De kantonrechter oordeelt dat sprake is geweest van een rechtsgeldige oplevering. [gedaagde in conventie, eiseres in reconventie] heeft niet binnen de gestelde termijn, maar ook niet binnen een andere redelijke termijn, kenbaar gemaakt het werk te weigeren
onder aanwijzing van de gebreken, zoals dat in artikel 7:758 BW wordt vereist. Dit betekent dat [gedaagde in conventie, eiseres in reconventie] het werk stilzwijgend heeft aanvaard. De vraag of de gestelde termijn van vijf dagen wel of niet te kort was, behoeft naar het oordeel van de kantonrechter geen beantwoording, omdat zelfs in deze procedure door [gedaagde in conventie, eiseres in reconventie] nog steeds niet concreet is gemaakt vanwege welke gebreken hij het werk zou hebben geweigerd.
4.5.
Uit het voorgaande volgt dat het werk sinds 29 november 2023 als opgeleverd moet worden beschouwd en dat eventuele toen al kenbare gebreken niet meer aan [eiser in conventie, verweerder in reconventie] kunnen worden tegengeworpen. De kantonrechter oordeelt dat [eiser in conventie, verweerder in reconventie] aan zijn verplichtingen uit de overeenkomst tot aanneming van werk heeft voldaan. [gedaagde in conventie, eiseres in reconventie] is dan ook sinds 29 november 2023 niet langer tot opschorting gerechtigd en is gehouden om het restantbedrag van € 11.350,14 te betalen.
4.6.
De wettelijke rente over de hoofdsom zal vanaf 14 december 2023 tot aan de dag der algehele voldoening worden toegewezen, omdat [gedaagde in conventie, eiseres in reconventie] vanaf die datum in verzuim is.

# [Fragmenten uit items]
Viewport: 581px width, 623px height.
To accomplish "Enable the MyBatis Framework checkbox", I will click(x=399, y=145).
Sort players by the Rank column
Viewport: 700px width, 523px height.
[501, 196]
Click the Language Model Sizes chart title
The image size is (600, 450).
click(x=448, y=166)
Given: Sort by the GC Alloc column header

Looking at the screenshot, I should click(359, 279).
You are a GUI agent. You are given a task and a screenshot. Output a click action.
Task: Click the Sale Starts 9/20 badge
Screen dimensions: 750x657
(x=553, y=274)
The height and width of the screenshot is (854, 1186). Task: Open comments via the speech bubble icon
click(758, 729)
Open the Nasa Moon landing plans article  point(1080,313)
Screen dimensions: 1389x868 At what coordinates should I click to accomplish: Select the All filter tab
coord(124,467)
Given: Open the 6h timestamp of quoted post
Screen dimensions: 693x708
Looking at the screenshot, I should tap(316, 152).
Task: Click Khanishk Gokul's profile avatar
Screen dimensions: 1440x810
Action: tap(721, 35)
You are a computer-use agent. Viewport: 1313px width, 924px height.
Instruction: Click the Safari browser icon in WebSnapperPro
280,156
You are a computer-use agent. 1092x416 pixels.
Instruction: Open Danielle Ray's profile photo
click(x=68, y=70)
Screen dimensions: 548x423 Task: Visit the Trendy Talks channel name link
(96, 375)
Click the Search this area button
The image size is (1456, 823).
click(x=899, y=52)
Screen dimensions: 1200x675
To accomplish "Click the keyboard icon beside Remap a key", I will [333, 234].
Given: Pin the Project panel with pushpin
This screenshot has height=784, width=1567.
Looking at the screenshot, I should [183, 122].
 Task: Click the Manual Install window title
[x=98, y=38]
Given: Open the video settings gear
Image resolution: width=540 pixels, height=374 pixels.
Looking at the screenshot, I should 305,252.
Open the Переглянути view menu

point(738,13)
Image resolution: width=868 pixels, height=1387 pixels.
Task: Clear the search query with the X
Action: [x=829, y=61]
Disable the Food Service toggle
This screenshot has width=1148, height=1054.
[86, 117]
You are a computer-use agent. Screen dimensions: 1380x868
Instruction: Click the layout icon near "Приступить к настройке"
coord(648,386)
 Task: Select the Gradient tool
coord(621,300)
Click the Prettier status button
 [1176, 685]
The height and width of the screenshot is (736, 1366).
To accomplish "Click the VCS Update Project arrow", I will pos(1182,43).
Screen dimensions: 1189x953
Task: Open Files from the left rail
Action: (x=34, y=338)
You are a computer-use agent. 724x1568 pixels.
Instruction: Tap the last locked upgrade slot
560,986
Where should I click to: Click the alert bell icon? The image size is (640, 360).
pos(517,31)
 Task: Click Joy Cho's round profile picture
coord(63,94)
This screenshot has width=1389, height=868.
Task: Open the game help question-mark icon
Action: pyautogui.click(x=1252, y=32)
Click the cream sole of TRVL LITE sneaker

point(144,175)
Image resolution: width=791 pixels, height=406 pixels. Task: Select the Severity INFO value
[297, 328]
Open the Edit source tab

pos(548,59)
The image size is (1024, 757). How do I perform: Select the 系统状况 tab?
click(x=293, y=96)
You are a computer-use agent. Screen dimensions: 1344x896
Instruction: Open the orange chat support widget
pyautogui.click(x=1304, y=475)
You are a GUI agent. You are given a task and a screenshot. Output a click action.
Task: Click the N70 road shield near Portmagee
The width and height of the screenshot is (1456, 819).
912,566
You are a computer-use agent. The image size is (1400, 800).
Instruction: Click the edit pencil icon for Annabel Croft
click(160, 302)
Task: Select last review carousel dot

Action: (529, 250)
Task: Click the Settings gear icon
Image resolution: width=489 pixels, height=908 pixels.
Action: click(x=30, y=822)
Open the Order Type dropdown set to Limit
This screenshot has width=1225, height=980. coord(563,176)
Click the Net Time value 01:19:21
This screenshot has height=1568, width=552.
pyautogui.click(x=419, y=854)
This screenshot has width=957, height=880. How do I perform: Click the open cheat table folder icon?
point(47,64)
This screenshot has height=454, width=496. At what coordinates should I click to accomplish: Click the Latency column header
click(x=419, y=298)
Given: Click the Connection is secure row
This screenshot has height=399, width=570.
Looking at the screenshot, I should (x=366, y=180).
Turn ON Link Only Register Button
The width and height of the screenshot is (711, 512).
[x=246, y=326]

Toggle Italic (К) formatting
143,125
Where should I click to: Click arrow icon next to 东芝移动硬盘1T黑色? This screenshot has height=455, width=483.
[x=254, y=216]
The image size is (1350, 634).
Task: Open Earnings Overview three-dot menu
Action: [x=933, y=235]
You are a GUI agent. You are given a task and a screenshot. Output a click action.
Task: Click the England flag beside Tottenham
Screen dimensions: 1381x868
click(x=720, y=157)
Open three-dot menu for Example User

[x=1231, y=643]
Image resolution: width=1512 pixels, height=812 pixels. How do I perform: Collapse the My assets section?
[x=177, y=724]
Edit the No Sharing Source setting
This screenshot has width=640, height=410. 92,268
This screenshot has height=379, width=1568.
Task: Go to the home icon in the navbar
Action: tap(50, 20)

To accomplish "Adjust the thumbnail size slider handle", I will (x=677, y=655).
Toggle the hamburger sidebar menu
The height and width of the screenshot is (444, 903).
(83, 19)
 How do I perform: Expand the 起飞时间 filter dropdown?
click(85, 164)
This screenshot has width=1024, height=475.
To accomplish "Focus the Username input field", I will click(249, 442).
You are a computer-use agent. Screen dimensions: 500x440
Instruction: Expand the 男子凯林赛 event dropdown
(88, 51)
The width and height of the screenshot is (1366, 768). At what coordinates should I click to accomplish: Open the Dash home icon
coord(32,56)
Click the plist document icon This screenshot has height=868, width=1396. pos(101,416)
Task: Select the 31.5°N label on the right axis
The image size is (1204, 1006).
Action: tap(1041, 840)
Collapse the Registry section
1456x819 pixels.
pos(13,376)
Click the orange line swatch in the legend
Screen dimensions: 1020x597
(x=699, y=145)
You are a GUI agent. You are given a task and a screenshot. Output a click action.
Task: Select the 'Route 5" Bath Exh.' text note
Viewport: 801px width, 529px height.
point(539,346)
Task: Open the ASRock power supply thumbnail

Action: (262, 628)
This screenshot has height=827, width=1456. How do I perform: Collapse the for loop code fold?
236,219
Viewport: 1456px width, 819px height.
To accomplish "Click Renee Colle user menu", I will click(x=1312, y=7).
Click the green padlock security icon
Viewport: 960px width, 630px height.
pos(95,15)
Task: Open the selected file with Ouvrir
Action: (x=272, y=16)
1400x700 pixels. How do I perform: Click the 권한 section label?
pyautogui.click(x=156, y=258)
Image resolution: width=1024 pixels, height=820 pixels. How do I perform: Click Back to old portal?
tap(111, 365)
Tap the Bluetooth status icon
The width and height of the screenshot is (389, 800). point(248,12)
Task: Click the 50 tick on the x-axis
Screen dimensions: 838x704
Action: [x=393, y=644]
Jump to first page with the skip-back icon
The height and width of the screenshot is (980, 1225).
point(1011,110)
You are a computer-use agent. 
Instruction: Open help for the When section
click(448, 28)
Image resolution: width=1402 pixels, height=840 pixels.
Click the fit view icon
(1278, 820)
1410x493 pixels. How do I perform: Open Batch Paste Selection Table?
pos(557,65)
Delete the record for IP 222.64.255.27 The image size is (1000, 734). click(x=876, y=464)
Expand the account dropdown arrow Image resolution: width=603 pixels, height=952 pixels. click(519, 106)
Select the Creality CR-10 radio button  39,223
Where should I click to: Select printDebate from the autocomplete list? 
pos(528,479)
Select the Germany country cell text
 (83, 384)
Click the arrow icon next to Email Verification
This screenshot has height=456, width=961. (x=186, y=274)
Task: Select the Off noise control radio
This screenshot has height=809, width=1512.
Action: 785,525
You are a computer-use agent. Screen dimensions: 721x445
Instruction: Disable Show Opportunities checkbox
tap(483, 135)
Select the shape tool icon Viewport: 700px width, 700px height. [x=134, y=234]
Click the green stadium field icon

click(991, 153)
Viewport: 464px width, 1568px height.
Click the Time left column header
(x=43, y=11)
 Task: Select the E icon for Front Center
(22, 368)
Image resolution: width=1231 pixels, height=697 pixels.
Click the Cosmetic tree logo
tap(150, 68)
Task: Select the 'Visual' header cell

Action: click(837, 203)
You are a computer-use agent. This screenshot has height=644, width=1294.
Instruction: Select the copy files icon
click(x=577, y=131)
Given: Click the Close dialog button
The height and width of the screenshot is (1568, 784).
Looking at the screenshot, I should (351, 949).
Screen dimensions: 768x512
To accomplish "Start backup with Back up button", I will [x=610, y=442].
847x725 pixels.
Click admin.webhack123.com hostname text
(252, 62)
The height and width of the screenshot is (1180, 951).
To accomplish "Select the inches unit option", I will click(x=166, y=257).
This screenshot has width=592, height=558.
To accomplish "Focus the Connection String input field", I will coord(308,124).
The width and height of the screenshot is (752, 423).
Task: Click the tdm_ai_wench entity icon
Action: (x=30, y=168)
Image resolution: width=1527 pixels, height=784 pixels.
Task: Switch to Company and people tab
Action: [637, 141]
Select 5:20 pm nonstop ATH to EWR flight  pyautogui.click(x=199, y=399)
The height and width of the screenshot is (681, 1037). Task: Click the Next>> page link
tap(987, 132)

# [Opdracht]
Som in het tekstfragment over de oplevering alle uitspraken op die uitdrukkelijk als oordeel van de kantonrechter worden gebracht, dus met "oordeelt" of "naar het oordeel van de kantonrechter". Baseer je antwoord uitsluitend op het tekstfragment.

# [Antwoord]
- Er is sprake geweest van een rechtsgeldige oplevering.
- De vraag of de gestelde termijn van vijf dagen wel of niet te kort was, behoeft geen beantwoording.
- [eiser in conventie, verweerder in reconventie] heeft aan zijn verplichtingen uit de overeenkomst tot aanneming van werk voldaan.